Abstract: Photocatalytic water splitting is a popular pathway for H₂ evolution, but the slow water oxidation greatly hampers the overall activity. To harness photogenerated holes in an efficient and lucrative way, the water oxidation reaction is replaced by selective oxidation of organic compounds to achieve simultaneous production of H₂ and value-added chemicals. Herein, an alternative tactic is reported where an organic compound (benzylamine, BA) not only serves as the precursor for N-benzylidene-benzylamine (NBBA) production but also provides hydrogen sources for H₂ evolution, achieving the goal under anhydrous conditions. This process is realized using an S-scheme photocatalyst composed of ZnIn₂S₄ and the UiO-66-NH₂ (U6N) metal-organic framework (MOF). The S-scheme carrier transfer mechanism was validated by in-situ irradiated X-ray photoelectron spectroscopy (ISI-XPS) and femtosecond transient absorption (fs-TA) spectroscopy.

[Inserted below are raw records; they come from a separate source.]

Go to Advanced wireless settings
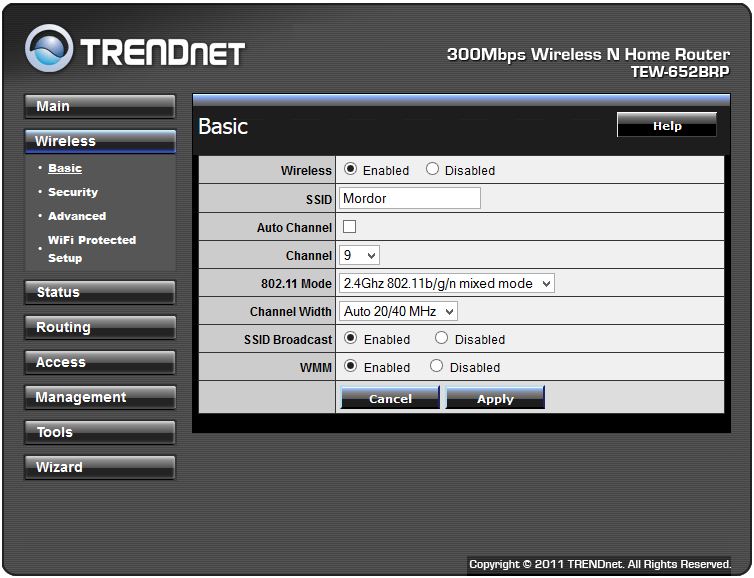 77,216
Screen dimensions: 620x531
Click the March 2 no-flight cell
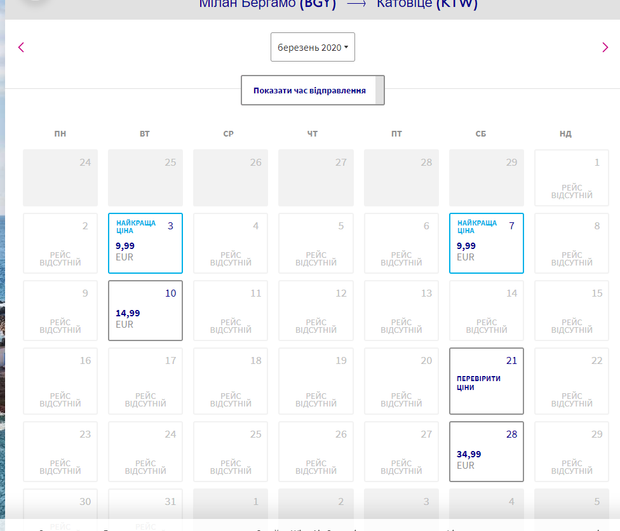tap(60, 243)
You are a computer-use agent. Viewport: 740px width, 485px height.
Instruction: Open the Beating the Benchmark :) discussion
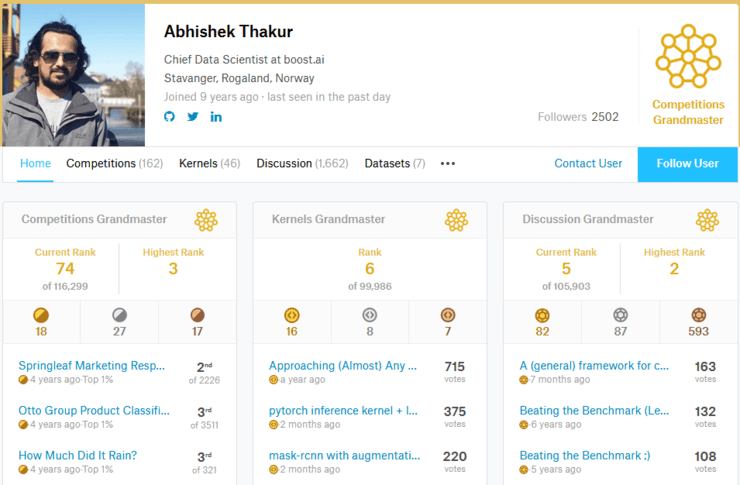click(x=585, y=455)
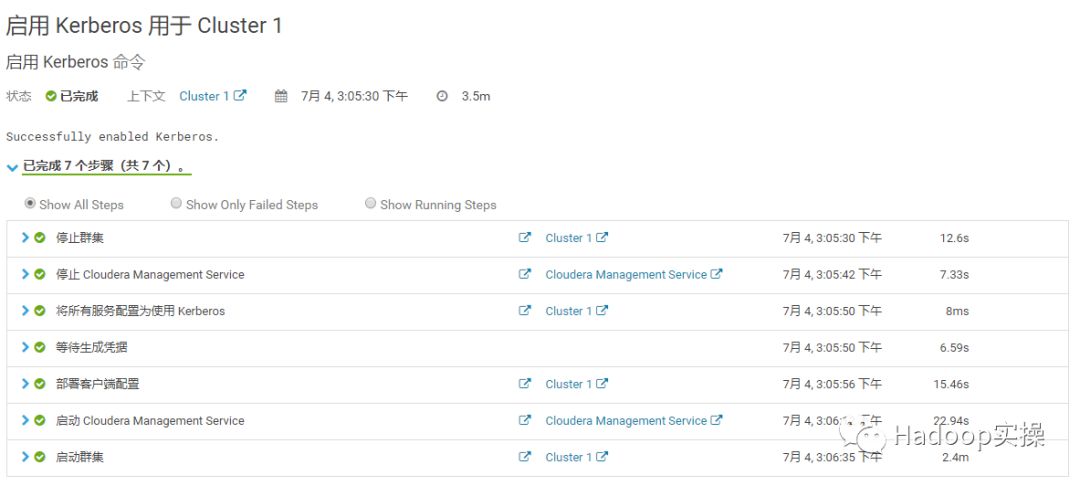
Task: Expand the 启动 Cloudera Management Service step
Action: 25,421
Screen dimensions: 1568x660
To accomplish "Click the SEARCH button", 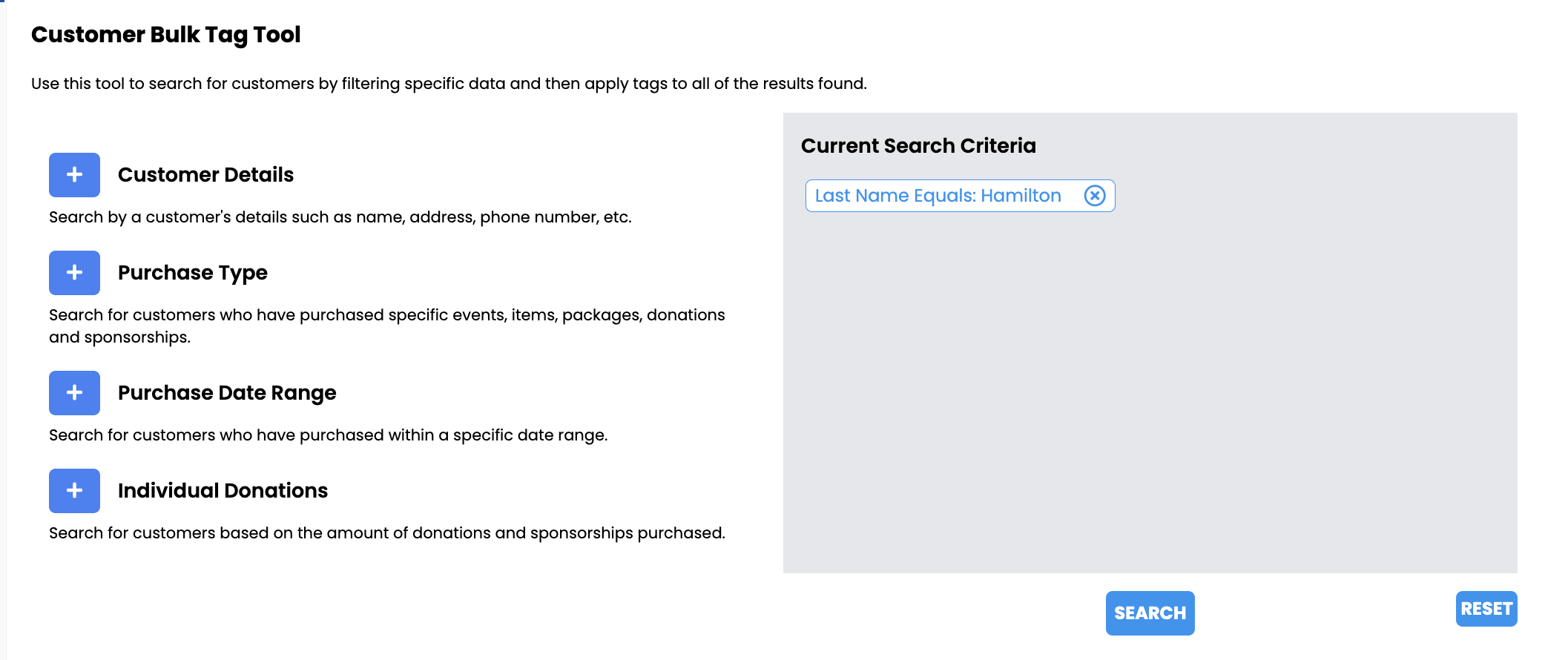I will (x=1150, y=613).
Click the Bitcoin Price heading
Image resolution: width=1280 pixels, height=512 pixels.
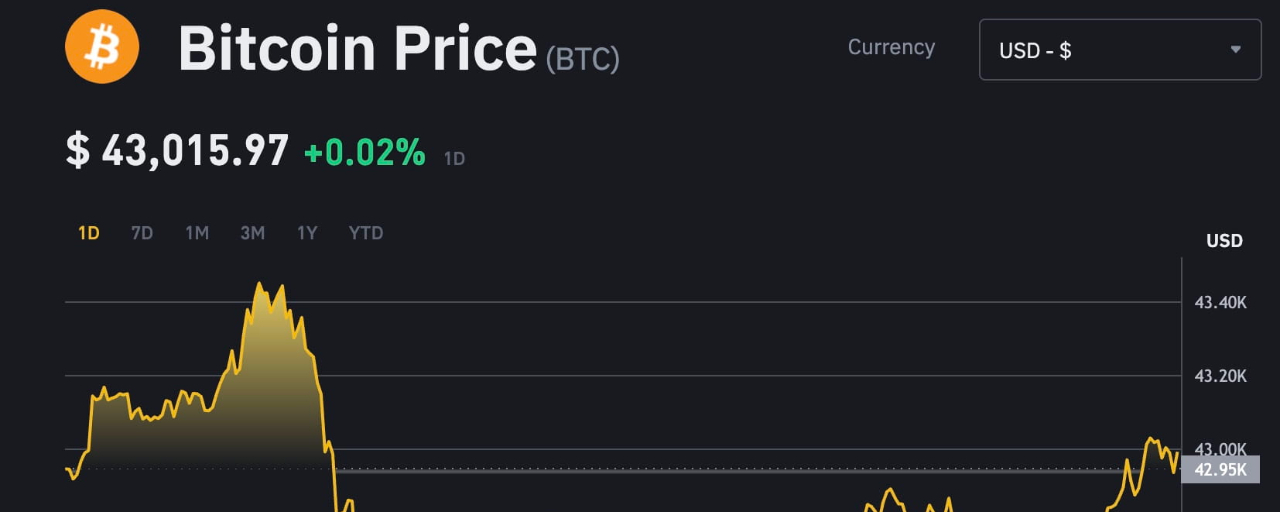tap(358, 48)
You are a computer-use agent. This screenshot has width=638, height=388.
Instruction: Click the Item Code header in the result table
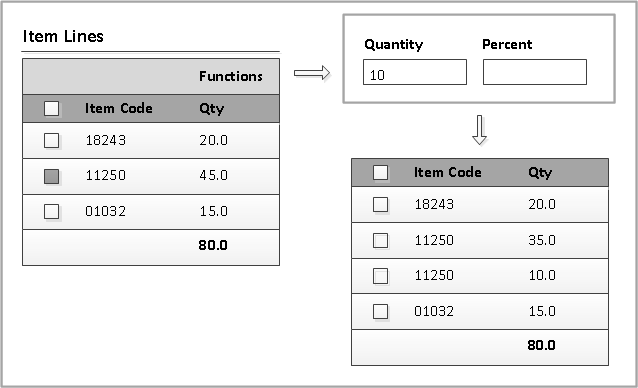pos(448,172)
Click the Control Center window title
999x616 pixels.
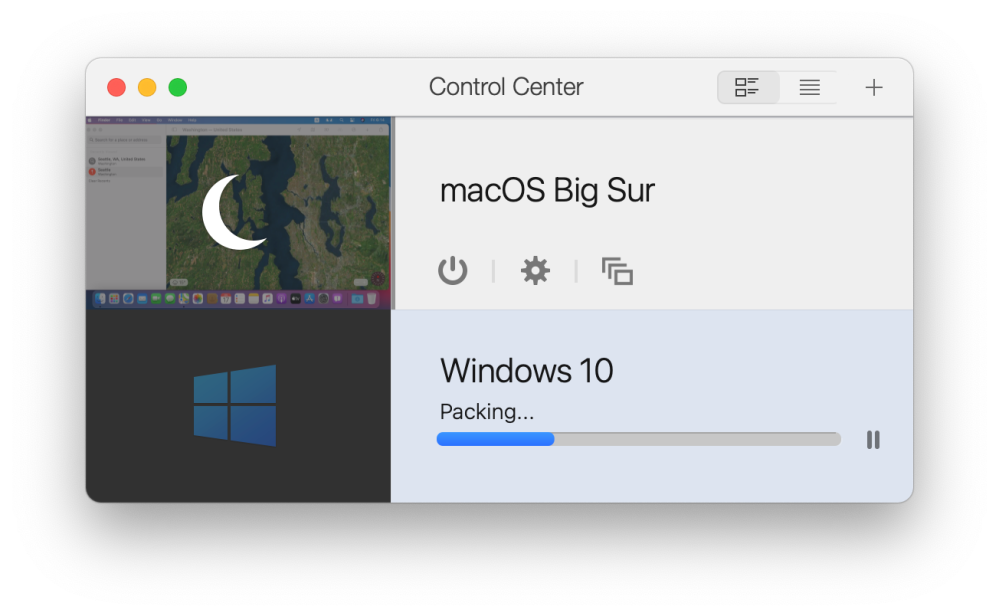[x=506, y=87]
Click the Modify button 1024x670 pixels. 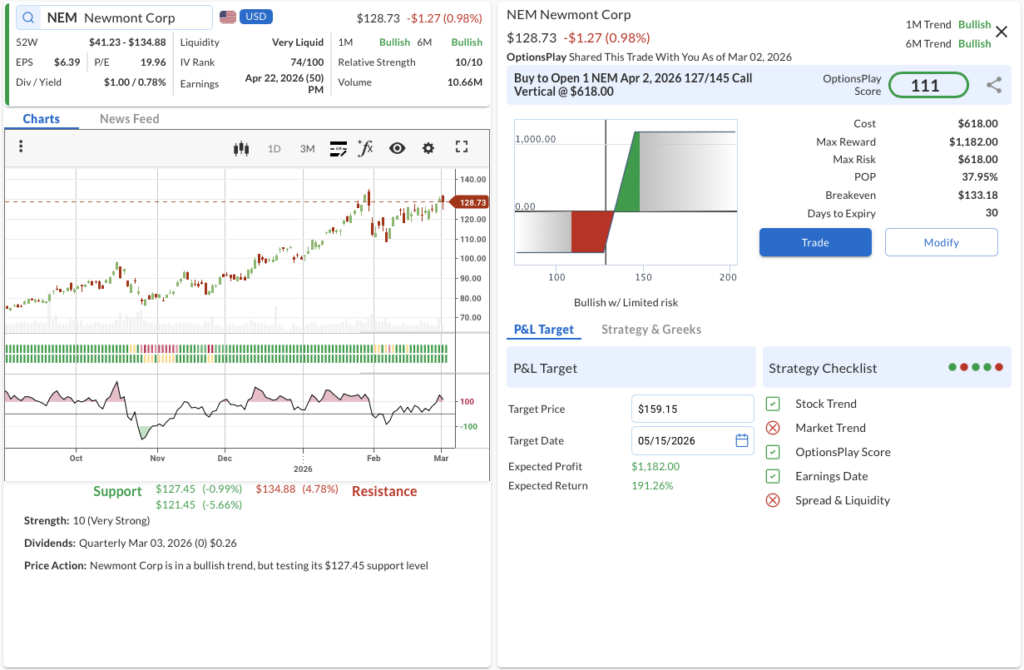pyautogui.click(x=940, y=242)
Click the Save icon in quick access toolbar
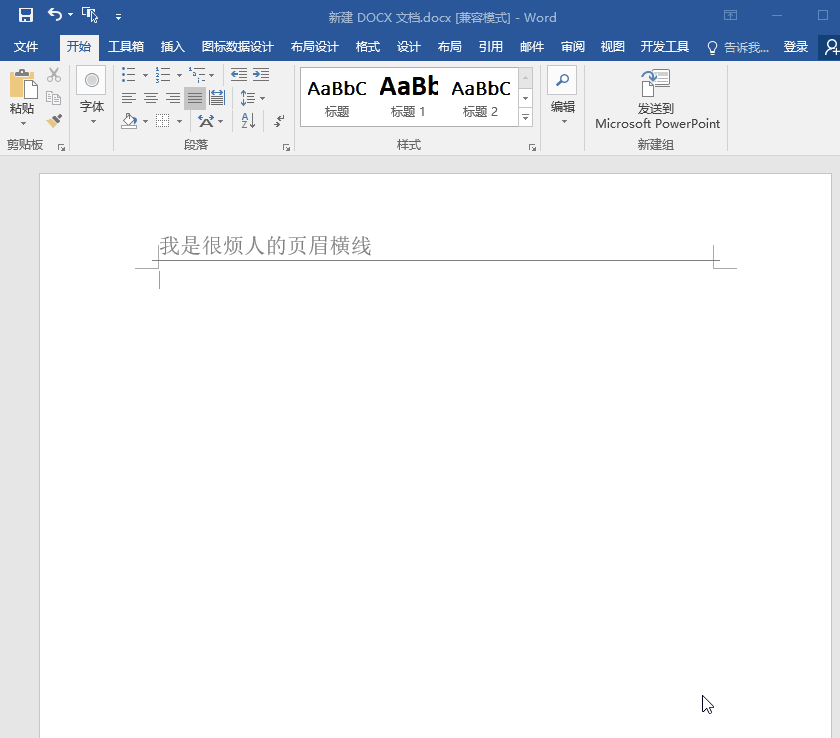The width and height of the screenshot is (840, 738). [24, 16]
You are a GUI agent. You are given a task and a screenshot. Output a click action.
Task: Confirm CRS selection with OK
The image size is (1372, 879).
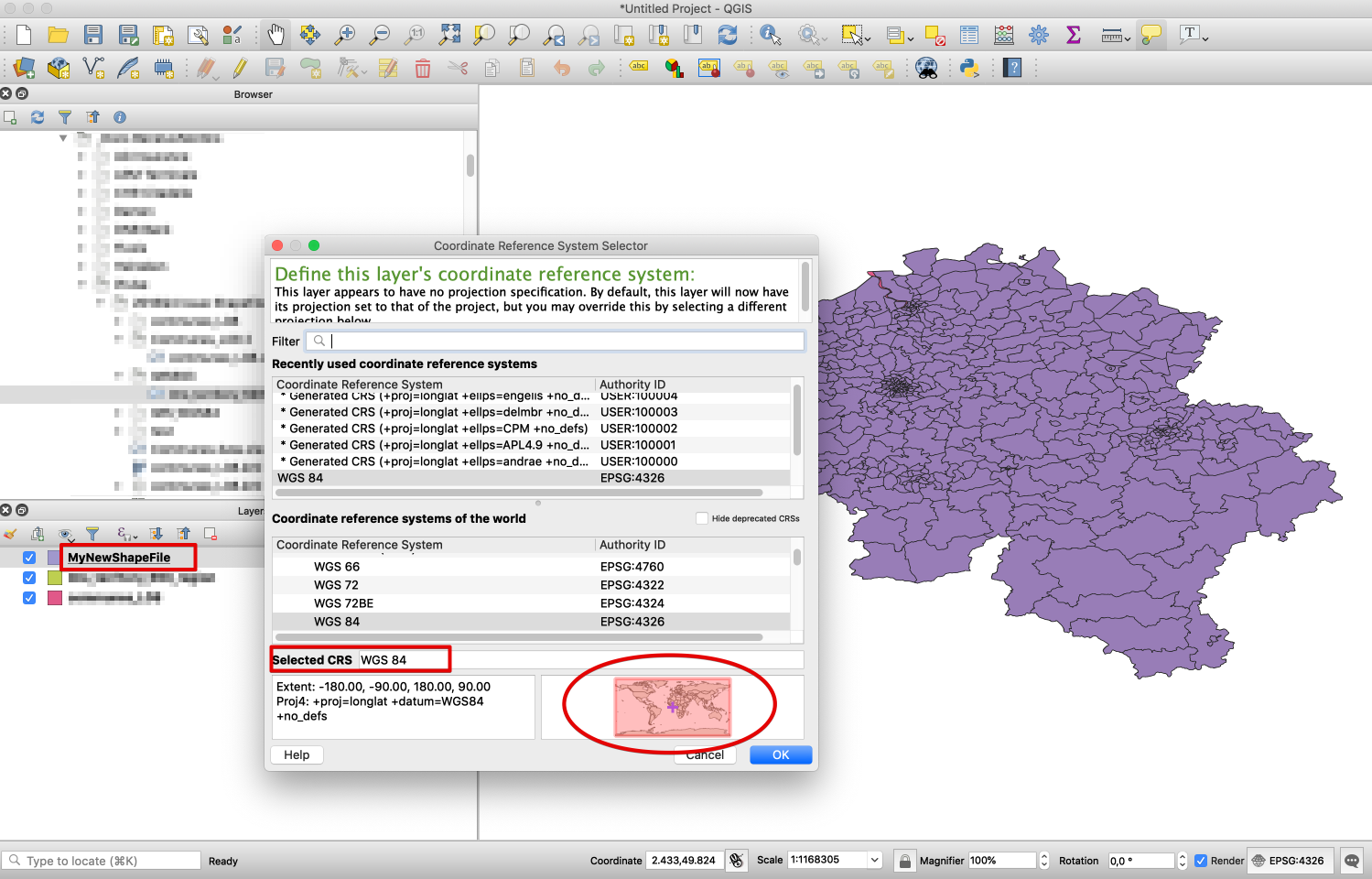tap(780, 754)
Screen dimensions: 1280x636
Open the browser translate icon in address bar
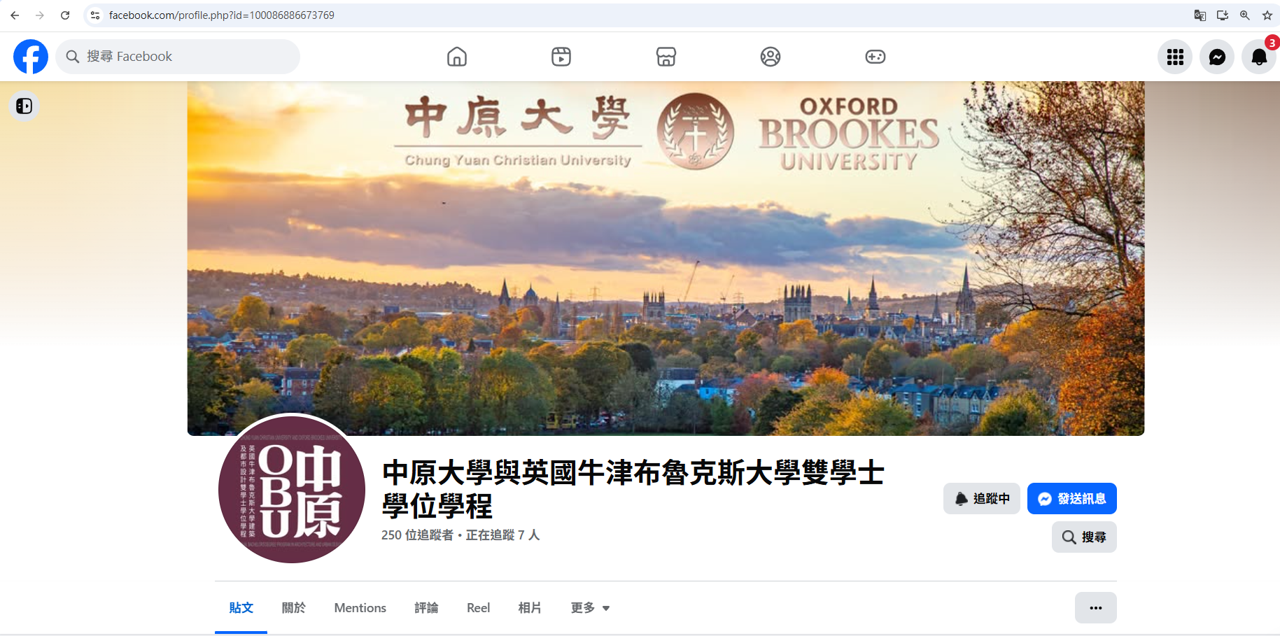pos(1200,15)
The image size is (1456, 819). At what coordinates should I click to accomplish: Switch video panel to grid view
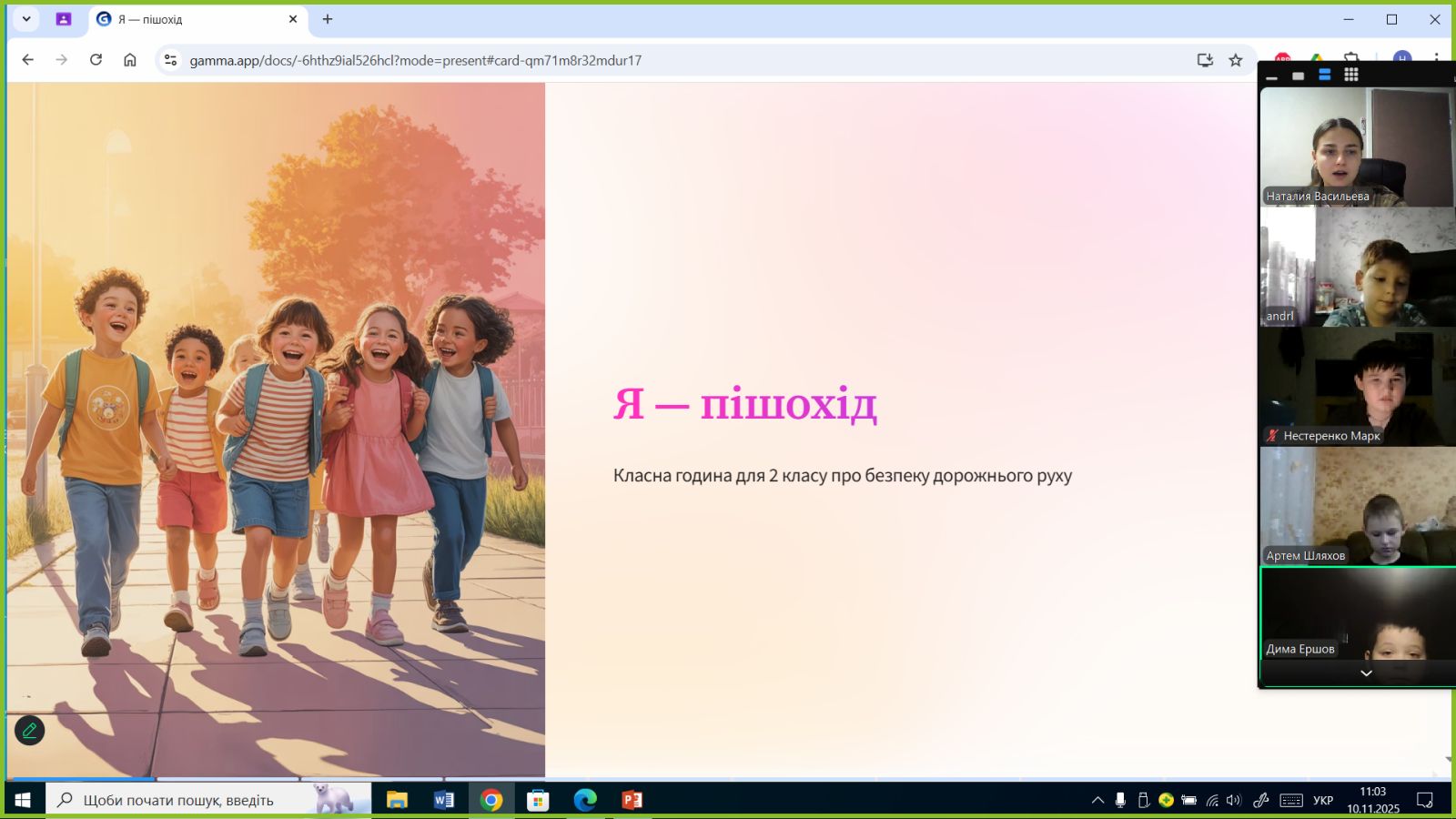click(x=1351, y=75)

With increased carrier efficiency and reinforced redox power endowed by the S-scheme heterojunction, the composite performed better than ZnIn₂S₄ and MOF. The performance was further ameliorated by Pt-cocatalyst modification, achieving an H₂ production rate of 5275 μmol h^-1 g^-1 as well as BA conversion of 94.3% with 99.3% NBBA selectivity. Mechanistic studies reveal that BA is initially oxidized to carbon-centered radicals and further to imines along with the release of protons. The imine reacts with another BA molecule to form NBBA, while the protons are reduced to H₂. This work provides new insights into concurrent photocatalytic H₂ production and selective organic oxidation from organic amines using S-scheme photocatalysts.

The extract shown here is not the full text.